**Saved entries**
==============================
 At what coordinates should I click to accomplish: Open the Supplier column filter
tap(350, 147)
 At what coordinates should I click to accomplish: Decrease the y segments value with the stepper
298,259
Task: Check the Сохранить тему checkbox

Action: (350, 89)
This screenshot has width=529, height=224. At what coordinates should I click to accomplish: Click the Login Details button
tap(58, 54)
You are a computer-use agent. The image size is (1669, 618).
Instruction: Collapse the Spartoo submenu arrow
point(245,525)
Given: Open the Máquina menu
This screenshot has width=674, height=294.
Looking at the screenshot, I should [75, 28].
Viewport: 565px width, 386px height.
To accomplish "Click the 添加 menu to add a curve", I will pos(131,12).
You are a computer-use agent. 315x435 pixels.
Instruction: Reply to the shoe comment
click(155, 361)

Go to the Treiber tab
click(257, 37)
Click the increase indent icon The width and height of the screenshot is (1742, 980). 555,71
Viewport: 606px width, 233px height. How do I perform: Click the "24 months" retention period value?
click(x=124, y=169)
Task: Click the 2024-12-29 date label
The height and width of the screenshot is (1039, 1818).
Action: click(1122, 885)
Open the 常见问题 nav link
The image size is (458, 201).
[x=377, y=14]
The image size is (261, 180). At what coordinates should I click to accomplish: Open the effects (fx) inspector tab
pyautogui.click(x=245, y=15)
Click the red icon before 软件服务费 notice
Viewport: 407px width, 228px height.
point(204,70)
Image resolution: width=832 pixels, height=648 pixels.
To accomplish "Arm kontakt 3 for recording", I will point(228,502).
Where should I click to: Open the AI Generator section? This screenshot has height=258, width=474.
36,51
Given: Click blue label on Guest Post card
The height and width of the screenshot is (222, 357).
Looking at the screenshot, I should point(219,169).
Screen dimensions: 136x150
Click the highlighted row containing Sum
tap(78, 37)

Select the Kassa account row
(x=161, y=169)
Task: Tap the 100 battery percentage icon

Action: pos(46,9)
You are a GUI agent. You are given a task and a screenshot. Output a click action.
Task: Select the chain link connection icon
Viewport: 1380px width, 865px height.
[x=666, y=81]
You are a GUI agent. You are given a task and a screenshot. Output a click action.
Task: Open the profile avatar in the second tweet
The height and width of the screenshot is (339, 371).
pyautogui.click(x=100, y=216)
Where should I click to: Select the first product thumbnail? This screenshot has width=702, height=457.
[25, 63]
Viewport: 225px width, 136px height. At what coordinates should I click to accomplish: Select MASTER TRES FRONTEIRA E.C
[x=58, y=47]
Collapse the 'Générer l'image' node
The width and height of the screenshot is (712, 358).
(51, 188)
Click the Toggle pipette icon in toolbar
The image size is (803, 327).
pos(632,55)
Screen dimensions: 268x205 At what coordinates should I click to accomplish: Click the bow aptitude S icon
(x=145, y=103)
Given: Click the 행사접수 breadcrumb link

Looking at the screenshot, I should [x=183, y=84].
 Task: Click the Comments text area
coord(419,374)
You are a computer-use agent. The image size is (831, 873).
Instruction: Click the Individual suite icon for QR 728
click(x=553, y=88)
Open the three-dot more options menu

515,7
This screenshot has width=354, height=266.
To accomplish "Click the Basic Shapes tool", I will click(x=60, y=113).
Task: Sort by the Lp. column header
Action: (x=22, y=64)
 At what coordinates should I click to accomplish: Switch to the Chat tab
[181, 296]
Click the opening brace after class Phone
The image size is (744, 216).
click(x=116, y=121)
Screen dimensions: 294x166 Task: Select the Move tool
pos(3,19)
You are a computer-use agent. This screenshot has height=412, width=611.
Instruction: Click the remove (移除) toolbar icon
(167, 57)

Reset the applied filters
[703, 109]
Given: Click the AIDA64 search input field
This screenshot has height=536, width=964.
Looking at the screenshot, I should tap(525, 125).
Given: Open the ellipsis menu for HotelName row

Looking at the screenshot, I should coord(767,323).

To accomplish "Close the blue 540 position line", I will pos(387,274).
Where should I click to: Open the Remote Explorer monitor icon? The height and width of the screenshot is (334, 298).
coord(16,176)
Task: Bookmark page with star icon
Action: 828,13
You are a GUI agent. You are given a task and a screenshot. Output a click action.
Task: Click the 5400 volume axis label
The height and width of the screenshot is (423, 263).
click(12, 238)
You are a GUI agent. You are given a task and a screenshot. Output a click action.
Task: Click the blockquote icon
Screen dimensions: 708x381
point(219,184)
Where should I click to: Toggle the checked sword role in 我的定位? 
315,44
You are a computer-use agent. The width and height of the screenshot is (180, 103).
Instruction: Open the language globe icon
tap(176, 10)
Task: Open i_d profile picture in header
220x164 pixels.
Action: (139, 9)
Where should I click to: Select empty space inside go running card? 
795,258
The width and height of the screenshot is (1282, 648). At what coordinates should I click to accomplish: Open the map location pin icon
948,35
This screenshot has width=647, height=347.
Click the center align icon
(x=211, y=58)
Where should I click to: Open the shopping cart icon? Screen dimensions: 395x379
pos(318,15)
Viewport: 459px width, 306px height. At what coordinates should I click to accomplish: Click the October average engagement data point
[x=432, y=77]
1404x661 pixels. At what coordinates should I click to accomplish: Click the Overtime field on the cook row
==============================
May I have all of the records repeated exactly?

 At what coordinates should I click to accomplish: Open the Supplier column filter
tap(350, 147)
 At what coordinates should I click to accomplish: Decrease the y segments value with the stepper
298,259
Task: Check the Сохранить тему checkbox

Action: (350, 89)
This screenshot has width=529, height=224. At what coordinates should I click to accomplish: Click the Login Details button
tap(58, 54)
You are a computer-use agent. The image size is (1669, 618).
Instruction: Collapse the Spartoo submenu arrow
point(245,525)
Given: Open the Máquina menu
This screenshot has width=674, height=294.
Looking at the screenshot, I should [75, 28].
Viewport: 565px width, 386px height.
To accomplish "Click the 添加 menu to add a curve", I will pos(131,12).
You are a computer-use agent. 315x435 pixels.
Instruction: Reply to the shoe comment
click(155, 361)

Go to the Treiber tab
click(257, 37)
Click the increase indent icon The width and height of the screenshot is (1742, 980). 555,71
Viewport: 606px width, 233px height. How do I perform: Click the "24 months" retention period value?
click(x=124, y=169)
Task: Click the 2024-12-29 date label
The height and width of the screenshot is (1039, 1818).
Action: click(1122, 885)
Open the 常见问题 nav link
The image size is (458, 201).
[x=377, y=14]
The image size is (261, 180). At what coordinates should I click to accomplish: Open the effects (fx) inspector tab
pyautogui.click(x=245, y=15)
Click the red icon before 软件服务费 notice
Viewport: 407px width, 228px height.
point(204,70)
Image resolution: width=832 pixels, height=648 pixels.
To accomplish "Arm kontakt 3 for recording", I will point(228,502).
Where should I click to: Open the AI Generator section? This screenshot has height=258, width=474.
36,51
Given: Click blue label on Guest Post card
The height and width of the screenshot is (222, 357).
Looking at the screenshot, I should point(219,169).
Screen dimensions: 136x150
Click the highlighted row containing Sum
tap(78, 37)

Select the Kassa account row
(x=161, y=169)
Task: Tap the 100 battery percentage icon

Action: pos(46,9)
You are a GUI agent. You are given a task and a screenshot. Output a click action.
Task: Select the chain link connection icon
Viewport: 1380px width, 865px height.
[x=666, y=81]
You are a GUI agent. You are given a task and a screenshot. Output a click action.
Task: Open the profile avatar in the second tweet
The height and width of the screenshot is (339, 371).
pyautogui.click(x=100, y=216)
Where should I click to: Select the first product thumbnail? This screenshot has width=702, height=457.
[25, 63]
Viewport: 225px width, 136px height. At what coordinates should I click to accomplish: Select MASTER TRES FRONTEIRA E.C
[x=58, y=47]
Collapse the 'Générer l'image' node
The width and height of the screenshot is (712, 358).
(51, 188)
Click the Toggle pipette icon in toolbar
The image size is (803, 327).
pos(632,55)
Screen dimensions: 268x205 At what coordinates should I click to accomplish: Click the bow aptitude S icon
(x=145, y=103)
Given: Click the 행사접수 breadcrumb link

Looking at the screenshot, I should [x=183, y=84].
 Task: Click the Comments text area
coord(419,374)
You are a computer-use agent. The image size is (831, 873).
Instruction: Click the Individual suite icon for QR 728
click(x=553, y=88)
Open the three-dot more options menu

515,7
This screenshot has width=354, height=266.
To accomplish "Click the Basic Shapes tool", I will click(x=60, y=113).
Task: Sort by the Lp. column header
Action: (x=22, y=64)
 At what coordinates should I click to accomplish: Switch to the Chat tab
[181, 296]
Click the opening brace after class Phone
The image size is (744, 216).
click(x=116, y=121)
Screen dimensions: 294x166 Task: Select the Move tool
pos(3,19)
You are a computer-use agent. This screenshot has height=412, width=611.
Instruction: Click the remove (移除) toolbar icon
(167, 57)

Reset the applied filters
[703, 109]
Given: Click the AIDA64 search input field
This screenshot has height=536, width=964.
Looking at the screenshot, I should tap(525, 125).
Given: Open the ellipsis menu for HotelName row

Looking at the screenshot, I should coord(767,323).

To accomplish "Close the blue 540 position line", I will pos(387,274).
Where should I click to: Open the Remote Explorer monitor icon? The height and width of the screenshot is (334, 298).
coord(16,176)
Task: Bookmark page with star icon
Action: 828,13
You are a GUI agent. You are given a task and a screenshot. Output a click action.
Task: Click the 5400 volume axis label
The height and width of the screenshot is (423, 263).
click(12, 238)
You are a GUI agent. You are given a task and a screenshot. Output a click action.
Task: Click the blockquote icon
Screen dimensions: 708x381
point(219,184)
Where should I click to: Toggle the checked sword role in 我的定位? 
315,44
You are a computer-use agent. The width and height of the screenshot is (180, 103).
Instruction: Open the language globe icon
tap(176, 10)
Task: Open i_d profile picture in header
220x164 pixels.
Action: (139, 9)
Where should I click to: Select empty space inside go running card? 
795,258
The width and height of the screenshot is (1282, 648). At what coordinates should I click to accomplish: Open the map location pin icon
948,35
This screenshot has width=647, height=347.
Click the center align icon
(x=211, y=58)
Where should I click to: Open the shopping cart icon? Screen dimensions: 395x379
pos(318,15)
Viewport: 459px width, 306px height. At what coordinates should I click to accomplish: Click the October average engagement data point
[x=432, y=77]
1404x661 pixels. At what coordinates should I click to accomplish: Click the Overtime field on the cook row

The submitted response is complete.